Christliche Erlöserfigur

In der darauf folgenden Beschwörung "Jesus Alone" vom aktuellen Album "Skeleton Tree" taucht erstmals die christliche Erlöserfigur auf. Sie wird im weiteren Konzertverlauf vom links kommenden Lord und dem rechts auftauchenden God ergänzt. Wie gesagt, bei Nick Cave bewegen wir uns seit nunmehr mindestens 20 Jahren tief im Klischee. Dagegen vermag auch seine zunehmend Richtung Handwerk mit goldenem Boden abdriftende Begleitband The Bad Seeds mit dem sehr leider auch Geige spielenden musikalischen Direktor Warren Ellis wenig Dringliches auszurichten.

Man spielt Nummern wie "The Ship Song", "Red Right Hand", "The Weeping Song" oder "Mercy Seat" von Scheibbs bis nach Nebraska seit ungefähr zehn aufgrund der Belastung während Gastspielreisen aus den Nähten gegangenen Maßanzügen. Ein richtiges Bandfeeling ist auf Autopilot kaum noch herzustellen. Zähe und überzogen wortlastige neuere Brocken wie "Jubilee Street" oder der interessanterweise wegen seiner lyrischen Kraft allgemein geschätzte und trotzdem musikalisch wie textlich als letztes Tröpferl daherkommende Superzeitlupen-Funk "Higgs Boson Blues", in dem auch Miley Cyrus und Hannah Montana vorkommen, können da nichts retten.

Frontalunterricht historischer Stoffe

Schon vor der Mitte des Konzerts ist dessen Höhepunkt erreicht. Die alten wütenden Rabiatperlen "From Her To Eternity" und "Tupelo" mit ihren mehr als 30 Jahren auf dem Buckel zeugen von einem alten Furor, der heute mit gut und innig gemeinten Trauerballaden wie "Distant Sky" oder "Push The Sky Away" nur schwer konterkariert werden kann.

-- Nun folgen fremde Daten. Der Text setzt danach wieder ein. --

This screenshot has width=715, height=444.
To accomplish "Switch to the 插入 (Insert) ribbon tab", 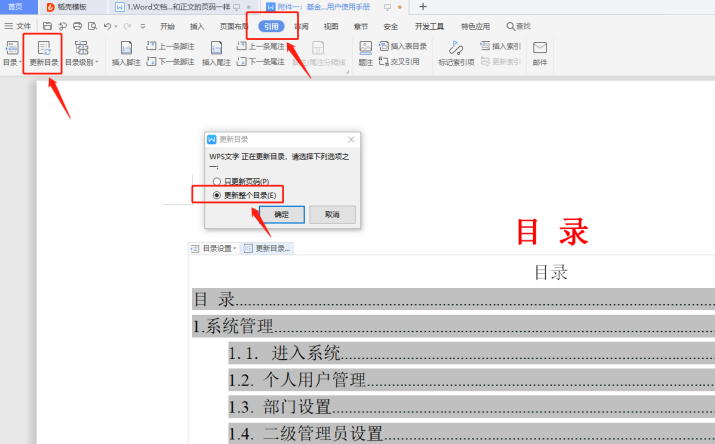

In einer großen Halle wirken sie so verloren wie möglicherweise Nick Cave selbst. Teilweise wirkt der Mann wie der Hauptdarsteller in einem autobiografischen Musical namens "Mercy On Me" mit sich selbst als Hauptdarsteller. Der Rest steht im Comicbuch. Am Ende, bei den Zugaben während "Stagger Lee", bittet Cave ein paar Handvoll Leute aus dem Publikum auf die Bühne. Sie dürfen dort stehen, sich setzen und wieder aufstehen. Es bleibt trotzdem ein Frontalunterricht historischer Stoffe. Wir wollen alles, bloß keine Veränderung. Super war es, das Konzert. (Christian Schachinger, 2.11.2017)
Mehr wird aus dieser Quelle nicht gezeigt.